- [Instructions for the task] Revise the race report starting at "pictures to come" and ending at "that final stage.", with "breakaway" changed to "escape".

- [Source excerpt]
******************************

I should be happy, especially since I was in the early break of the day for almost half the race.  9th at nationals is by far the biggest result of my life.  Only 8 non-pros in the country were ‘faster’ than me that day.  But, unless you win you’ll always be left wanting.

pictures to come later.

And by the way, Chris finished 6th and Lang finished 15th.  We had 3 guys in the top 15, which no other team had.  Plus Sean got plenty of exposure in the breakaway and made it possible for our team to sit in for the first half of the race, while other teams were forced to work at the front.  All in all, the whole team agrees that this was the best single day race we’ve done this year.  This race and our team GC win at Mt. Hood have stood out as our best team races so far, with everyone chipping in and racing super aggressively.  The next big one is the Boise Twilight crit, then Cascade Classic, where I plan on getting some redemption on that final stage.

******************************

[Lines of data]
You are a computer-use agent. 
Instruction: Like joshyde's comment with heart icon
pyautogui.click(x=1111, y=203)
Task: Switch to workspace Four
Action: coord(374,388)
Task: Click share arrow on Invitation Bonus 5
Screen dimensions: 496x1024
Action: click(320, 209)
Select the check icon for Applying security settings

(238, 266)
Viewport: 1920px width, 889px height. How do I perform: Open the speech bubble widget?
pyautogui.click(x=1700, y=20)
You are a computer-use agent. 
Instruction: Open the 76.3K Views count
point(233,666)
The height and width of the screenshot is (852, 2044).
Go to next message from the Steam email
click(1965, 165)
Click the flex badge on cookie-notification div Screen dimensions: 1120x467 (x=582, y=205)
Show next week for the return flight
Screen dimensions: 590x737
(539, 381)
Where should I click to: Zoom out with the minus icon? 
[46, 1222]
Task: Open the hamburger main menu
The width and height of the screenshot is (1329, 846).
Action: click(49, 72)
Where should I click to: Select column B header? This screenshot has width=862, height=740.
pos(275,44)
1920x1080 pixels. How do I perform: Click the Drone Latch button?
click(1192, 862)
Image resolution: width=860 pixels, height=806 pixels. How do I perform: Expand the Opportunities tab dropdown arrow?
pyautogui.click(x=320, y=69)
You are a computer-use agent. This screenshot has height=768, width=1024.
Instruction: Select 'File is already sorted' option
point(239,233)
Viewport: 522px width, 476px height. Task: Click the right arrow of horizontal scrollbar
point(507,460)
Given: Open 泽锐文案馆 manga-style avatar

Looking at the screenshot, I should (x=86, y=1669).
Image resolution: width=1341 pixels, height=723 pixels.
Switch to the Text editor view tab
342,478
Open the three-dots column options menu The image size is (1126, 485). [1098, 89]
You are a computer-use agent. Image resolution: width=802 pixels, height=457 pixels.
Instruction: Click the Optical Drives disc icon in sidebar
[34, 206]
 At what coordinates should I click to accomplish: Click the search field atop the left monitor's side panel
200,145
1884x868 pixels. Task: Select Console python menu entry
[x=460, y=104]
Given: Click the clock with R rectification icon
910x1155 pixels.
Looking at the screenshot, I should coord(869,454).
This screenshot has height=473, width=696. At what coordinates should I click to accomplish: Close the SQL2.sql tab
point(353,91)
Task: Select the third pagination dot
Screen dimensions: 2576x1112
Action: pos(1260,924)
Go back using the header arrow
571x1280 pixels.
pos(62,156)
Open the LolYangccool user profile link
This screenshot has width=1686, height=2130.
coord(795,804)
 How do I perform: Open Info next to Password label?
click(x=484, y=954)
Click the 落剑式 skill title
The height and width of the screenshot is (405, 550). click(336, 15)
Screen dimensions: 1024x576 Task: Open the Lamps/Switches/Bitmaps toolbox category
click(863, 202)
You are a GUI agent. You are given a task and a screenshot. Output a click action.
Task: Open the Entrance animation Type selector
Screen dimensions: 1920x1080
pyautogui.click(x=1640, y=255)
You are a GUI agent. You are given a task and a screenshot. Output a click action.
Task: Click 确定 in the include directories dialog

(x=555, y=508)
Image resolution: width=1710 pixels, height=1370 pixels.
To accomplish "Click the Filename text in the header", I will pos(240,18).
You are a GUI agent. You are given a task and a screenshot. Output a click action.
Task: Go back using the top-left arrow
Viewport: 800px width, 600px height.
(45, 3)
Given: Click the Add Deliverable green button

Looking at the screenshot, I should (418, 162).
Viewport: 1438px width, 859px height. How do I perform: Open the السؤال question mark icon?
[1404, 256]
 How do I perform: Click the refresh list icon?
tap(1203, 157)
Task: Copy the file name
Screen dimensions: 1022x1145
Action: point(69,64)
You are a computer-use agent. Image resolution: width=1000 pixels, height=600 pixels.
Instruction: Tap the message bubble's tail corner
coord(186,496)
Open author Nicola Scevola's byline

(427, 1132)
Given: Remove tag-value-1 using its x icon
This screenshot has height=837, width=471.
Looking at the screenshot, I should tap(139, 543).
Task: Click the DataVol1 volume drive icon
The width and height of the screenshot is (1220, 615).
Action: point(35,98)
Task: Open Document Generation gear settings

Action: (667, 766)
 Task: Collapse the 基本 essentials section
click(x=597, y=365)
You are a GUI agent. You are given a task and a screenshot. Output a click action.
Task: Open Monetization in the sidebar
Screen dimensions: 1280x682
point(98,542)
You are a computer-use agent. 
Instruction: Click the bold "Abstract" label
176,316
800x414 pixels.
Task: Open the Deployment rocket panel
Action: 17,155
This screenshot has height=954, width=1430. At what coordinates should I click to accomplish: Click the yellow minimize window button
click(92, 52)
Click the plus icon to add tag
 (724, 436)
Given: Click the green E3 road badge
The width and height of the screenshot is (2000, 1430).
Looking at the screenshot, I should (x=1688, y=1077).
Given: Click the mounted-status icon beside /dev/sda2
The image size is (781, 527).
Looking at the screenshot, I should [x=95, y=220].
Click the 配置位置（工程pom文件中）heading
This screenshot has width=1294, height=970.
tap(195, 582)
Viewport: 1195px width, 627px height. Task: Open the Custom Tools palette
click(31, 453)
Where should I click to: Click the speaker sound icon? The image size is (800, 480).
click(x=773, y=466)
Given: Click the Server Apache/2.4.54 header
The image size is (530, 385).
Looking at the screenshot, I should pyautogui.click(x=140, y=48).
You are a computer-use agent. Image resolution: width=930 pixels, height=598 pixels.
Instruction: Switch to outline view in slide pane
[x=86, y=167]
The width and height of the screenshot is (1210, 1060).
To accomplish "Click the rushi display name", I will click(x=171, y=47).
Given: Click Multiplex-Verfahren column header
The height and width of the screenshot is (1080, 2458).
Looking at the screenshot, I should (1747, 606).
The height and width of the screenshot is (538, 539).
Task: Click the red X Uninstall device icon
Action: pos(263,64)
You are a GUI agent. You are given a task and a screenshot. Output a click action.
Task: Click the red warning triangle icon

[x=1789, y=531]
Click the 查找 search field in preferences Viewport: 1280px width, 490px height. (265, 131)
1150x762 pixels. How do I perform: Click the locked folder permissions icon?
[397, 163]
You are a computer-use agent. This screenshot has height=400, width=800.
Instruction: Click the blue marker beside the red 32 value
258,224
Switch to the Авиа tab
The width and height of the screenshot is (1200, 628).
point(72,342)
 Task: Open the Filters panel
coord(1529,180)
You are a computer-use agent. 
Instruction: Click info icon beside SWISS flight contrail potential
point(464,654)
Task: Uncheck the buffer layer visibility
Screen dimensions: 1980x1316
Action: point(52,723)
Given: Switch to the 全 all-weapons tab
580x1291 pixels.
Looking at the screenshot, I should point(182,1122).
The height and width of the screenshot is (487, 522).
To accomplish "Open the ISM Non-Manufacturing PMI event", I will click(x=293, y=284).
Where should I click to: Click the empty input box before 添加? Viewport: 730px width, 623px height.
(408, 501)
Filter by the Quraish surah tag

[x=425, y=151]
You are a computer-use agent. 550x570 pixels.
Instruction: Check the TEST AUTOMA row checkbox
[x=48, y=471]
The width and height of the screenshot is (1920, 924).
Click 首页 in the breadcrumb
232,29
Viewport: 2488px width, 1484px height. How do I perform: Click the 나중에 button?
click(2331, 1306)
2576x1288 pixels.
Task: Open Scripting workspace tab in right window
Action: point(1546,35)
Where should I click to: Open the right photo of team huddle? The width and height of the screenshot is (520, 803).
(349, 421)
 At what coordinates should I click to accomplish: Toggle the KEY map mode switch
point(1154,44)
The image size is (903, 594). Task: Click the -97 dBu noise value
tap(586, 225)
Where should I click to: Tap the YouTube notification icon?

******************************

- [Solution to this problem]
pictures to come later.

And by the way, Chris finished 6th and Lang finished 15th.  We had 3 guys in the top 15, which no other team had.  Plus Sean got plenty of exposure in the escape and made it possible for our team to sit in for the first half of the race, while other teams were forced to work at the front.  All in all, the whole team agrees that this was the best single day race we’ve done this year.  This race and our team GC win at Mt. Hood have stood out as our best team races so far, with everyone chipping in and racing super aggressively.  The next big one is the Boise Twilight crit, then Cascade Classic, where I plan on getting some redemption on that final stage.